======== Texte source ========

Depuis trente-six ans, Reger vieux musicologue atrabilaire se rend tous les deux jours au Musée d'Histoire de l'Art de Vienne. A chaque fois, il s'assoit au même endroit devant un tableau du Tintoret, L'homme à la barbe blanche. Ce jour-là, il a rendez-vous avec son ami philosophe Atzbacher qui arrivé en avance l'observe à la dérobée. Dévasté par la mort de sa femme, Reger vit dans un monde absurde qu'il vilipende dans une diatribe obsessionnelle, vitupérant pêle-mêle contre le culte académique des grands peintres Rembrandt, Velasquez, Giotto, Dürer, des compositeurs Beethoven, Bach, des penseurs et écrivains de Heidegger à Kante en passant par Shakespeare. En contradiction permanente, Reger peste contre l'art officiel et ses laudateurs, contre l'Etat, les politiciens, les touristes qui lui gâchent son plaisir d'esthète dans les musées.

======== Données enregistrées ========

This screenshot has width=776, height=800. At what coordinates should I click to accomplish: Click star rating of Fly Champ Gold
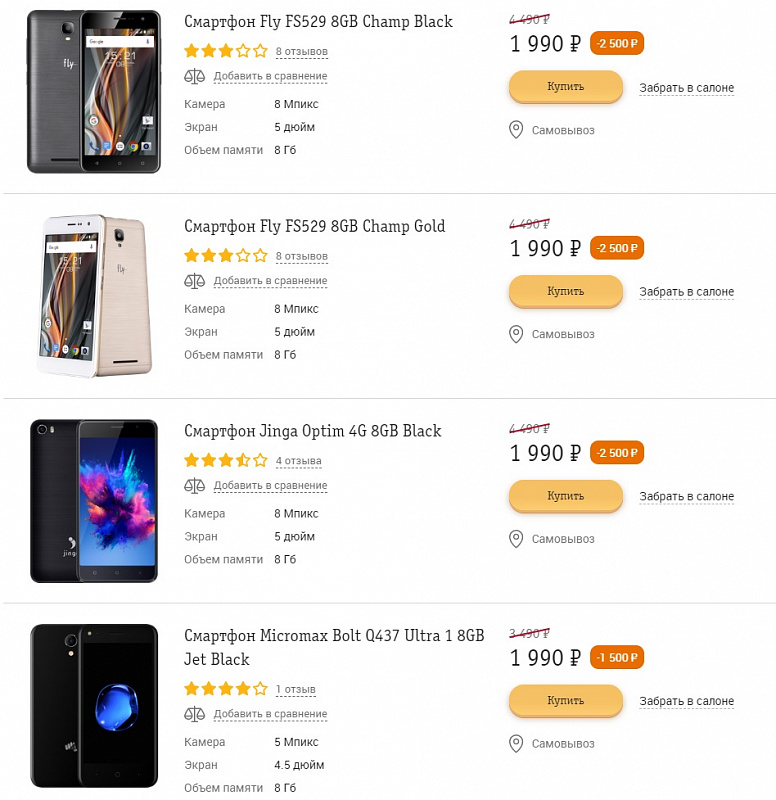click(x=225, y=256)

========

§ **Travail à faire**
1) D'après le texte source, devant quel tableau Reger s'assoit-il à chacune de ses visites au musée ?
2) Résumez plus brièvement le paragraphe du texte source qui commence par « Depuis trente-six ans », en conservant ses faits principaux.
3) Recopiez fidèlement le passage du texte source qui commence par « Depuis trente-six ans, Reger » et se termine par « dans les musées. ».

§ **Corrigé de l'exercice**
1) Devant L'homme à la barbe blanche, un tableau du Tintoret.

2) Depuis trente-six ans, Reger, vieux musicologue atrabilaire, se rend tous les deux jours au Musée d'Histoire de l'Art de Vienne et s'assoit toujours devant L'homme à la barbe blanche du Tintoret. Ce jour-là, son ami philosophe Atzbacher, arrivé en avance à leur rendez-vous, l'observe à son insu. Dévasté par la mort de sa femme, Reger s'en prend sans relâche au culte des grands peintres, compositeurs, penseurs et écrivains, à l'art officiel, à l'État, aux politiciens et aux touristes qui gâchent son plaisir d'esthète dans les musées.

3)
Depuis trente-six ans, Reger vieux musicologue atrabilaire se rend tous les deux jours au Musée d'Histoire de l'Art de Vienne. A chaque fois, il s'assoit au même endroit devant un tableau du Tintoret, L'homme à la barbe blanche. Ce jour-là, il a rendez-vous avec son ami philosophe Atzbacher qui arrivé en avance l'observe à la dérobée. Dévasté par la mort de sa femme, Reger vit dans un monde absurde qu'il vilipende dans une diatribe obsessionnelle, vitupérant pêle-mêle contre le culte académique des grands peintres Rembrandt, Velasquez, Giotto, Dürer, des compositeurs Beethoven, Bach, des penseurs et écrivains de Heidegger à Kante en passant par Shakespeare. En contradiction permanente, Reger peste contre l'art officiel et ses laudateurs, contre l'Etat, les politiciens, les touristes qui lui gâchent son plaisir d'esthète dans les musées.